* Job:
Continue the thread below on cutting allocations in power computations, starting right after its final sentence.

* Document extract:
════

Further allocation reduction in power computations #361

PerezHz · 2024-07-09T14:31:56Z

This PR continues in the spirit of #347 and #349, introducing an in-place form of power-by-squaring. It manages to avoid almost all allocations, except for one that I haven't managed to take care of so far, here. One way to get rid of it would be to simply add an argument to in-place methods of power, i.e, pow!, such that instead of calling such methods as pow!(res, a, p, k), they would now be called as pow!(res, a, p, aux, k). Or maybe there is another way to get rid of this auxiliary variable? Essentially the problem is that power_by_squaring uses some intermediate variables which don't allocate for non-composite numeric types (structs <: Number), but do allocate otherwise. What is your opinion on this @lbenet?

…_by_squaring!; add in-place sqr! method

…y Aqua)

lbenet · 2024-07-10T15:57:49Z

Thanks @PerezHz for addressing this!

Regarding the question on adding pow!(res, a, p, aux, k), I also thought about this possibility, I agree this is a way to go. The sole inconvenient I see is that we will have to adapt @taylorize macro in TaylorIntegration, which is always a subtle change, yet worth it! Among other, we will have to adapt/extend the internal dictionaries for this 5-argument function. Once said this, I propose to continue with this PR, and check the performance wrt master. If the improvements are worth, we then adapt what is needed here and in TaylorIntegration.

════

* Provided material:

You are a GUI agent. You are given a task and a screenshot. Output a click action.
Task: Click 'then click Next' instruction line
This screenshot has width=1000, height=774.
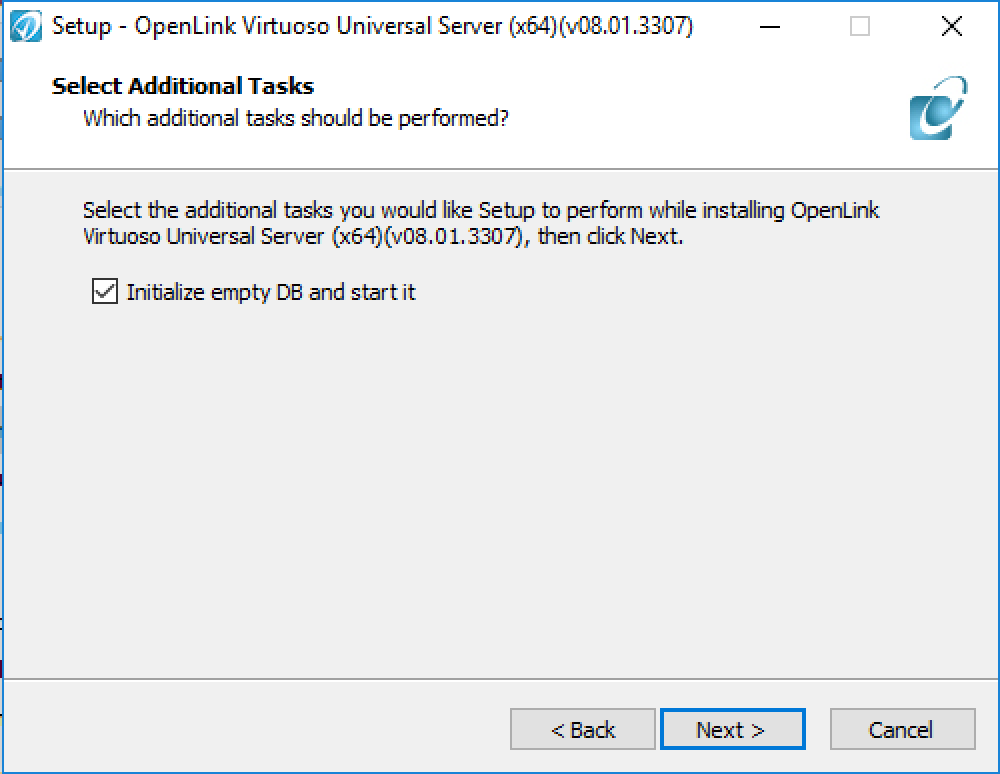(x=610, y=237)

════

* Reply to the exercise:
src/arithmetic.jl

lbenet · 2024-07-10T15:58:16Z

src/arithmetic.jl

+# in-place product: `a` <- `a*b`
+# this method computes the product `a*b` and saves it back into `a`
+# assumes `a` and `b` are of same order
+function mul!(a::TaylorN{T}, b::TaylorN{T}) where {T<:Number}


An equivalent method mul!(a::Taylor1{T}, b::Taylor1{T}) where {T<:Number}) could be useful for the extension of pow! for Taylor1{TaylorN{T}}?

It would indeed by useful, I've added the corresponding method, thanks!

lbenet · 2024-07-10T15:58:28Z

src/arithmetic.jl

+function mul!(a::TaylorN{T}, b::TaylorN{T}) where {T<:Number}
+    for k in reverse(eachindex(a))
+        mul!(a, a, b[0][1], k)
+        for l in 1:k
+            mul!(a[k], a[k-l], b[l])
+        end
+    end
+    return nothing
+end
+


Not sure if this is a good proposal, but here it goes: the code for the next method of mul! could be simplified using the new one proposed in this PR, e.g., by copying a into res, and then using mul!(res, b).

lbenet · 2024-07-10T15:58:38Z

src/power.jl

@@ -58,37 +58,95 @@ end

 ^(a::Taylor1{TaylorN{T}}, r::Rational) where {T<:NumberNotSeries} = a^(r.num/r.den)

+# in-place form of power_by_squaring
+# this method assumes `y`, `x` and `aux1` are of same order
+function power_by_squaring!(y::TaylorN{T}, x::TaylorN{T}, aux1::TaylorN{T}, p::Integer) where {T<:NumberNotSeries}


Could an equivalent method be added for Taylor1 inputs? Or are they not necessary?

I think it would be useful, yes, I've added it, thanks!

lbenet · 2024-07-10T15:58:42Z

src/power.jl

+    @eval power_by_squaring(x::$T, p::Integer) = power_by_squaring(x, Val(p))
+    @eval power_by_squaring(x::$T, ::Val{0}) = one(x)
+    @eval power_by_squaring(x::$T, ::Val{1}) = copy(x)
+    @eval power_by_squaring(x::$T, ::Val{2}) = square(x)


Perhaps adding power_by_squaring(x::$T, ::Val{3}) could be useful too, since it includes the "odd" powers part of the function.

You mean adding something along the lines of power_by_squaring(x::$T, ::Val{3}) = x*square(x)?

Good point... I guess this is the kind of question that we should define in terms of performance. My naive guess is that x*square(x) will allocate more than the direct call to power_by_squaring, but we should definetily check this.

I just checked this, and it turns out doing x*square(x) allocates less than power_by_squaring(x) (!), do you think it's worth then to add the ::Val{3} method?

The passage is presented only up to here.